How investors can prepare if higher interest rates stick around
Lisa Shalett, Chief Investment Officer, Morgan Stanley Wealth Management
10/13/23Summary: Why interest rates and economic growth could defy market expectations and stay elevated–and how investors can prepare.
- A resilient economy and a tight labor market mean inflation may remain a threat, potentially keeping interest rates elevated.
- Morgan Stanley’s Global Investment Committee (GIC) sees longer-term government bond rates normalizing between 4.5% and 5.5%, amid 2.5% to 3% GDP growth and inflation.
- Some investors are cautious and defensive, positioning their investment portfolios with a focus on medium-term bonds and quality stocks.
Investors hoping for a reprieve after months of short-term interest rate hikes from the Federal Reserve may have longer to wait before rates settle down.
In fact, the yield on the 10-year Treasury note has climbed an entire percentage point over the past few months and is now at a 16-year high around 4.7%, rattling equity investors and driving a retreat in benchmark stock indices.
Some investors today might view the recent rise in longer-term rates as temporary and hope for a quick return to an era of lower rates. While the GIC does see the US economy possibly slowing and interest rates declining over the next nine to 12 months, there are mounting risks that rates could instead stay elevated alongside robust growth and persistent inflationary pressures.
What could this mean for investment portfolios?
Considering the above—and keeping in mind that individual investors’ circumstances will vary based on their goals and risk tolerance—the GIC believes some investors may:
- Stay defensively and cautiously positioned and balance equity exposure in their portfolios between offensive and defensive stocks, with a particular focus on quality.
- Move toward medium-term bonds, where historically high yields may be found.
Two factors that could keep interest rates higher in the near term:
- A resilient economy and a tight labor market mean inflation remains a threat. Even with all the interest rate hikes over the past 18 months, households and businesses have been spending money and keeping the economy more robust than previously expected. The labor market also remains tight and capital spending has been consistent. These factors suggest inflation is still a threat, and the Fed will have to crush consumption or the labor market—or both—to bring inflation back to target.
- The US government has issued a surge of debt that could see fewer buyers.

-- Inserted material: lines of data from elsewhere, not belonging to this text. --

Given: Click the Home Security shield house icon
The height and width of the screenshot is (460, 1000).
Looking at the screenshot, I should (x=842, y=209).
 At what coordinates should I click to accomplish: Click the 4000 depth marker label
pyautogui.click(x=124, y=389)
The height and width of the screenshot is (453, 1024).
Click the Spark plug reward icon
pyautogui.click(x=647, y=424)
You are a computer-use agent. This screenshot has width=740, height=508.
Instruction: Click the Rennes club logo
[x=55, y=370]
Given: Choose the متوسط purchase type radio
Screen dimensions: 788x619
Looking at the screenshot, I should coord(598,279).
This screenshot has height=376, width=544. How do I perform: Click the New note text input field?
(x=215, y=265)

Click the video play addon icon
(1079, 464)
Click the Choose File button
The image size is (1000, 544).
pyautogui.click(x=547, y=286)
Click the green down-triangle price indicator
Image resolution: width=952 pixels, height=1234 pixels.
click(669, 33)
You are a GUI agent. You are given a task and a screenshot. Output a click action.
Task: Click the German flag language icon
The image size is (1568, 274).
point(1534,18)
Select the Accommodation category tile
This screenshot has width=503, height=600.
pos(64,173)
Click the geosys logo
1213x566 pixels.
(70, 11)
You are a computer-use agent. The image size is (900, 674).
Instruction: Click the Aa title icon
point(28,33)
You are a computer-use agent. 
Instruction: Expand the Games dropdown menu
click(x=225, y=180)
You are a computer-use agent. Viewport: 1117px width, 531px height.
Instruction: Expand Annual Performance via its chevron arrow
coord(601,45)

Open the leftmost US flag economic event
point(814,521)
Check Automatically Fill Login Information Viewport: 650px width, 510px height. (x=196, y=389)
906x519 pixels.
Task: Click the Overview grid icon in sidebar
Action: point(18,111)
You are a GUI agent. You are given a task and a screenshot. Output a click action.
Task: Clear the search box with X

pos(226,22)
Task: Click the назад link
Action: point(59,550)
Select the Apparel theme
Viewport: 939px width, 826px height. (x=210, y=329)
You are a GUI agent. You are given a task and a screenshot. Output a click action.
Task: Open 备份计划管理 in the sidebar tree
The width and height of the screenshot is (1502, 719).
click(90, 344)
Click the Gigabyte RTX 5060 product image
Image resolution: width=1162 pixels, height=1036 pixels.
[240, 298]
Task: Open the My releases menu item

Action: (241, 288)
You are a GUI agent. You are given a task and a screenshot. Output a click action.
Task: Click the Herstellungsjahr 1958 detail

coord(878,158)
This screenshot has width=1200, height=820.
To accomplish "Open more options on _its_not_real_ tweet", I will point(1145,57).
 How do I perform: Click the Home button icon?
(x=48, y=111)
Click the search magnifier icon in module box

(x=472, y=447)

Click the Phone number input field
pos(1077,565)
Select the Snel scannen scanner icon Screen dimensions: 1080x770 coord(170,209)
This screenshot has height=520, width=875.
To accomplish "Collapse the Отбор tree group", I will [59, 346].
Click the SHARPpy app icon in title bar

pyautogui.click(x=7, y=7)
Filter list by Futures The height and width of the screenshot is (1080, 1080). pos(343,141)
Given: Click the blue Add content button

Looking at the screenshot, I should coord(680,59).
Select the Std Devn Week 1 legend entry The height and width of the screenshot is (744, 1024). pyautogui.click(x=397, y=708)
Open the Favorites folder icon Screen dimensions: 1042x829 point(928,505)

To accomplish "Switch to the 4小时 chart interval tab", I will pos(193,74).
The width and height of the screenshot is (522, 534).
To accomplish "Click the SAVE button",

For instance, the traditional banking system is funding itself through reserves rather than Treasuries, and foreign buyers may be pulling away as well, with Japanese investors constrained by yen weakness, and China continuing to reduce its share of US government bond purchases since 2018. Political wrangling in Washington doesn’t help investor confidence in the Treasuries market, either.
So how high could rates go?
The GIC believes longer-term government bond yields are likely to normalize somewhere between 4.5% and 5.5%.
The logic is that the post-COVID US economy looks more like the post-World War II period than post-2008, with growth and inflation around 2.5% to 3%. This could drive some investors to demand government bond yields in this higher range.
The GIC believes longer-term government bond yields are likely to normalize somewhere between 4.5% and 5.5%.
The bottom line:
A resilient economy, tight labor market, and a surge of Treasury issuance amid potentially weakening demand for US government debt could mean interest rates remain elevated for some time.
The GIC believes some investors may balance equity exposure in portfolios and move toward medium-term bonds.